At its regular Aug. 30 meeting, the council narrowly approved a MAPS 3 budget plan that put the $30 million into an infrastructure/contingency fund.

The plan was one of three proposals suggested by MAPS 3 consultant Architectural Design Group, which in July first presented to the MAPS 3 convention center subcommittee a plan to remove the $30 million from the convention center budget. 

The $30 million conundrum simmered in the convention center subcommittee meetings, when members stated that reducing the convention center budget to $250 million rather than $280 million was a breach of the voters’ trust. MAPS Program Manager Eric Wenger said the $30 million was inserted into the convention center budget in anticipation of relocating the substation for the convention center in accordance with the Core to Shore plan.

The subcommittee disagreed with the ADG recommendation and forwarded to the MAPS 3 Citizens Advisory Board its own recommendation, which put the money in the convention center budget.

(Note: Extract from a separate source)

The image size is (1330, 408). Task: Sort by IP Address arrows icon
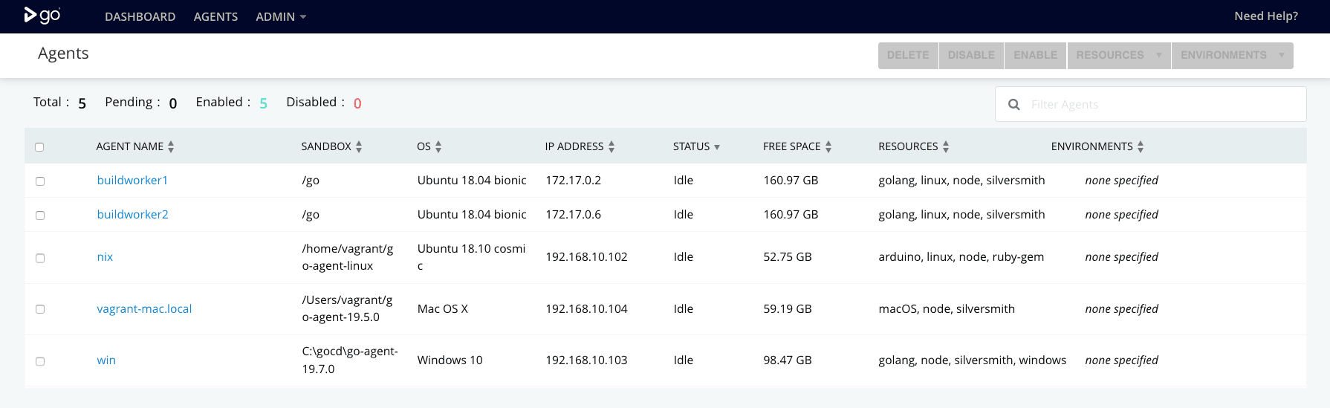tap(612, 147)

The advisory board passed the subcommittee’s recommendation on to the City Council.

The three plans ADG presented to the council were the convention center subcommittee’s plan to put the $30 million in the convention center budget; the company’s original recommendation of putting the $30 million in an infrastructure fund; and a third option of putting half the money in the convention center budget and half in the MAPS 3 park budget.

Most council members expressed support for the first two options, and the split-the-money approach was not considered.

Ward 8 Councilman Pat Ryan said he objected putting the $30 million in a contingency fund when, during the campaign, voters were promised a $280 million convention center.

“On any of the construction projects you’ve been associated with, has anybody at the end of the day said, ‘Hell, we made it too big?’” Ryan asked city staff. “I’ve done several projects, and I’ve never heard that comment. … It’s always been just the opposite.”

Ryan said only two options made sense.

We have a firm obligation to meet all the standards and projects we submitted to the voters.
—Meg Salyer

“I think we only have two honorable choices: that’s to spend it on the convention center or give it back to the voters,” Ryan said. “We end MAPS three months early, and they get their $30 million back because we didn’t need it for the convention center as we intended. To spend it on other projects is disingenuous, and it chips away at the public’s trust in our City Council.”

Ward 6 Councilwoman Meg Salyer said she felt it was important to keep the money in reserve, in case any unforeseen events or circumstances arise with the projects.

“We have a firm obligation to meet all the standards and projects we submitted to the voters,” Salyer said. “But I don’t feel that at this moment in time that we have enough information in front of us to decide how these dollars should be spent. It may very well need to be spent on the convention center. We may discover things in the course of developing that site that require some of the money to go there. But we don’t know that yet.”

Each council member expressed their support or opposition to the plans before the vote, with the exception of Mayor Mick Cornett, who mostly remained silent and became the deciding vote on the issue.

Cornett has in the past defended using the $30 million to relocate the substation.

The plan to put the $30 million in the contingency fund passed 5-4, with Salyer, Ronald “Skip” Kelly, Ed Shadid, Pete White and Cornett supporting the measure, and Ryan, David Greenwell, Larry McAtee and Gary Marrs dissenting.

After the vote, City Manager Jim Couch said the MAPS 3 resolution did not have dollar amounts attached, although the campaign to pass the proposal did.

Couch said every MAPS program has had changes.

“In MAPS 1, there were all kinds of changes. In each project, the dollar amounts changed several times, and the location changed,” Couch said, citing the AT&T Bricktown Ballpark, Chesapeake Energy Arena and Ronald J. Norick Downtown Library as examples. “In MAPS For Kids, we stopped in midstream and reallocated the funds and changed the whole project.

“I’m pretty sure there will be changes in MAPS 3 before we get to the very end of it.”